I remember most things about the Newport Speedway. Medium sized oval track (I can’t tell you how big it is precisely, but it wasn’t very big or very small), dust covering it in thick layers, hundreds of screaming fans, Wasps in their yellow and black jerseys, motorbikes which growled and revved and were itching to get going- much like their drivers, hot dog and burgers stalls, and the stands. The stands were where we stayed the most; it was too noisy behind the barrier on the track edge- too noisy and too dusty.

I remember this one day in particular, I have no idea who was racing against the Wasps but I can remember getting lost and panicking, and nearly crying. I had been to the breezeblock toilets and now coming outside into the brilliant sunlight I walked slowly so I could look out for my dad, but couldn’t find him anywhere- our seats were empty and, thinking I hadn’t gone far enough, began to walk a little further across the very long and high stands.

I still couldn’t find him and now panic began to rise from the abyss of my stomach and a lump caught in my throat- this is every child’s nightmare, losing your parents and thinking they’ve gone without you.

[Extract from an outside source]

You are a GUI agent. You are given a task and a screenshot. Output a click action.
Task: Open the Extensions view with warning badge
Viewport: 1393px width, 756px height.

I stopped and looked around, craning my neck to try and spot my father, maybe coming back from the toilets himself or looking for me thinking I had got lost. The truth of the matter was, I couldn’t find him, so therefore he was the one that was lost.

Thinking he had gone to the toilets, I began to walk slowly back towards them, again craning my neck and holding back my tears which were stinging at my eyes and trying to force themselves down my cheeks. Still nothing, I stopped in a large empty space and began to cry silently to myself, telling myself that he had left me accidentally, but was coming back to get me and would be here soon.

Alas! I looked up and through my tears, saw a tall figure walking back clutching two polystyrene cups of hot, delicious tea. He saw me crying and came running over to reconcile my anxiety and asked the simplest question with the softest and kindest voice a child could ever know.

“Why are you crying? I’m right here”

I blinked a couple of times and looked up into his puzzled face. In the smallest voice, I answered “I lost you and thought you had left me and wasn’t coming back.”

Balancing the cups in one hand, he grabbed me gently and pulled me in for a hug. Kissing me on the top of the head he replied “Now why would you think that? I would never leave you, I love you too much”

By the end of the race it had got a little bit warmer and three cups of tea later, the pair of us were ready to head home. In the car I was just uncontrollable- repeating everything that happened in the race and asking the most annoying questions a child could pose “Did you see that? Did you, did you? Remember when…?” to which my dad simply replied (and which he still does to this day if we see something together) “Yes, Hannah, I did. I was there”.